TIROLER TAGESZEITUNG, Leitartikel: „Europas Sterne verlieren an Glanz“, von Christian Jentsch

TIROLER TAGESZEITUNG, Leitartikel: „Europas Sterne verlieren an Glanz“, von Christian Jentsch

Ausgabe vom Freitag, 18. September 2020

Innsbruck (OTS) – In ihrer Rede zur Lage der Europäischen Union appellierte Kommissionschefin Ursula von der Leyen an ein starkes gemeinsames Europa. Doch die Fundamente Europas werden untergraben, von innen und von außen.

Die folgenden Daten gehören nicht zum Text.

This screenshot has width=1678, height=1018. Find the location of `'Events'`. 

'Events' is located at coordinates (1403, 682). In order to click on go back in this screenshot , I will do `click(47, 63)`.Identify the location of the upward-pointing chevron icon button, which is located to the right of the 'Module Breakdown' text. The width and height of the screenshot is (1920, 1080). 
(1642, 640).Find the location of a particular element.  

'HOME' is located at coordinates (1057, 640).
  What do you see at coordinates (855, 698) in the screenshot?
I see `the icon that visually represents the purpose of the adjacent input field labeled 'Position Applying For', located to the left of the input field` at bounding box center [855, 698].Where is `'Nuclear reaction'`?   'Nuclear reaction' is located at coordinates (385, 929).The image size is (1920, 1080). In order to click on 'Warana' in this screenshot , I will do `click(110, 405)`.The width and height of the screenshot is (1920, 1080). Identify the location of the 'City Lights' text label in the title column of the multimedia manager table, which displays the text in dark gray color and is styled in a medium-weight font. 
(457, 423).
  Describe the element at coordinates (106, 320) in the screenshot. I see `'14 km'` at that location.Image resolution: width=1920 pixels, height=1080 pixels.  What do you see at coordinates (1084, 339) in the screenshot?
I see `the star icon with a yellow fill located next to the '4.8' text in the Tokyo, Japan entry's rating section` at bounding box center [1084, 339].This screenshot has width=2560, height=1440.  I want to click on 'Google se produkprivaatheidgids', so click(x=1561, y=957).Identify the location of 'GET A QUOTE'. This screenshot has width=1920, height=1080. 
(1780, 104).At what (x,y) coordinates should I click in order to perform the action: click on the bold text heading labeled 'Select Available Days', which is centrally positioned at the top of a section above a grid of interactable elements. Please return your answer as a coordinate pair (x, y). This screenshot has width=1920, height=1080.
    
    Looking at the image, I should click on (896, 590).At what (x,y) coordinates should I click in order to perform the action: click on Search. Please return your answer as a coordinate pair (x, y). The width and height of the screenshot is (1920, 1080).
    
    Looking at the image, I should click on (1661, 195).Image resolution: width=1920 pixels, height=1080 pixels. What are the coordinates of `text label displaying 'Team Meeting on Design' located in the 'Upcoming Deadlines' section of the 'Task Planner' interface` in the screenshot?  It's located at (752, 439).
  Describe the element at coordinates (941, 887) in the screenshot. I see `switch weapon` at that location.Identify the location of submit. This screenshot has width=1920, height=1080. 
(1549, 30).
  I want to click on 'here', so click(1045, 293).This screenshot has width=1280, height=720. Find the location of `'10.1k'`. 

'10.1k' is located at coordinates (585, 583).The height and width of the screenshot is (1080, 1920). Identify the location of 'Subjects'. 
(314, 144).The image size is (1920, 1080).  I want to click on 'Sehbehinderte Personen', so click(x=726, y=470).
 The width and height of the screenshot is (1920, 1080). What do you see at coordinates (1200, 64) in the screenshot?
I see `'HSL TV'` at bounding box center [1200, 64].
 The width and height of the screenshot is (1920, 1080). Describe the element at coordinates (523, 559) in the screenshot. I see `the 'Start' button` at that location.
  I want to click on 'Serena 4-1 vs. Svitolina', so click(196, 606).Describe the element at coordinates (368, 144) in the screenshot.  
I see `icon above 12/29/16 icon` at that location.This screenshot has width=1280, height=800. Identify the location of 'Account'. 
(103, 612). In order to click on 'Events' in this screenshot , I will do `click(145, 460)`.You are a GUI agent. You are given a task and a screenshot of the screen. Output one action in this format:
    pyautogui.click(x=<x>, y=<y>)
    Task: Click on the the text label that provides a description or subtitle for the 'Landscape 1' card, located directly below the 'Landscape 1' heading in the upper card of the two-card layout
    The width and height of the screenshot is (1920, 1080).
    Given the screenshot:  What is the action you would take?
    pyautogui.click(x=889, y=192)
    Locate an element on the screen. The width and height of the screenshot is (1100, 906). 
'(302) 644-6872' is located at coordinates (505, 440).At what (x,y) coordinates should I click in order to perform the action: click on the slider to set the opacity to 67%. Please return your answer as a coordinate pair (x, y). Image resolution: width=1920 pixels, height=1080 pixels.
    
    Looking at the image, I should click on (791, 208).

Europas Sterne glänzen immer noch. In Sachen Demokratie, in Sachen Lebensstandard ist Europa im weltweiten Vergleich einzigartig. Doch es wird daran gearbeitet, sie vom Himmel zu holen – von außen, aber auch von innen. Das Fundament Europas wird untergraben und es fehlt der Mut, dem etwas entgegenzusetzen.
Kommissionspräsidentin Ursula von der Leyen versuchte sich in ihrer Rede zur Lage der EU wieder einmal mit große­n, bedeutungsschwangeren Worten. Sie appellierte an ein gemeinsames starkes Europa. An ein Europa, das Vorreiter im Klimaschutz sein soll, ein Europa, das in einer Gesundheitskris­e wie der gegenwärtigen Corona-Pandemie an einem Strang ziehen soll, ein Europa, das sich auf eine gemeinsame Migrationspolitik einigen muss. Worte, die Europa festigen, einigen und motivieren sollen. Doch leider auch Worte, die schnell wie Seifenblasen zu zerplatzen drohen. Die leere Hülsen bleiben und nicht mit konkreten Inhalten gefüllt werden.
Europa kann nur so stark sein, wie es die 27 Mitgliedsländer zulassen. Und von einem gemeinsamen Weg ist da nur wenig zu sehen. Die Corona-Krise hat uns wieder vor Augen geführt, wie schnell sich auch innerhalb der Union die Grenzbalken senken können und wie wenig von einer gemeinsamen Strategie zu sehen ist. Doch nicht nur Corona schwächt die Union. Seit Jahren untergraben die Regierungen in Polen und Ungarn die Fundamente Europas, in dem sie den Rechtsstaat auszuhöhlen versuchen. Gegen beide Staaten läuft ein Verfahren nach Artikel 7 wegen Verstößen gegen die Rechtsstaatlichkeit. Es geht um die Unabhängigkeit der Justiz, die Pressefreiheit und die Rechte von Flüchtlingen und Minderheiten. Doch wenn es darum geht, ein Machtwort zu sprechen, windet sich die Union nach Kräften – von der Kürzung von EU-Fördergeldern im neuen mehrjährigen Finanzrahmen ist nur noch sehr verhalten die Rede.
Und in Sachen gemeinsamer Flüchtlingspolitik gibt es ohnehin kaum Hoffnung. Nur: Das ewige Blockieren und Wegschauen wird das Problem nicht lösen. Vor allem dann nicht, wenn vor den Toren Europas weiterhin fleißig Krieg gespielt wird. So wie der Krieg in Syrien, der an Grausamkeit und Zynismus kaum zu überbieten ist. Syrien wurde zum Schlachtfeld der verfeindeten Regional- und Supermächte. Ebenso wie Libyen. Europa ist nur Zuseher, wenn Millionen Menschen vertrieben und zum Spielball der verschiedenen Interessen werden. Und in der Flucht nach Europa ihre letzte Hoffnung sehen. Europa wird reagieren müssen, innen wie außen. Sonst werden seine Sterne verblassen.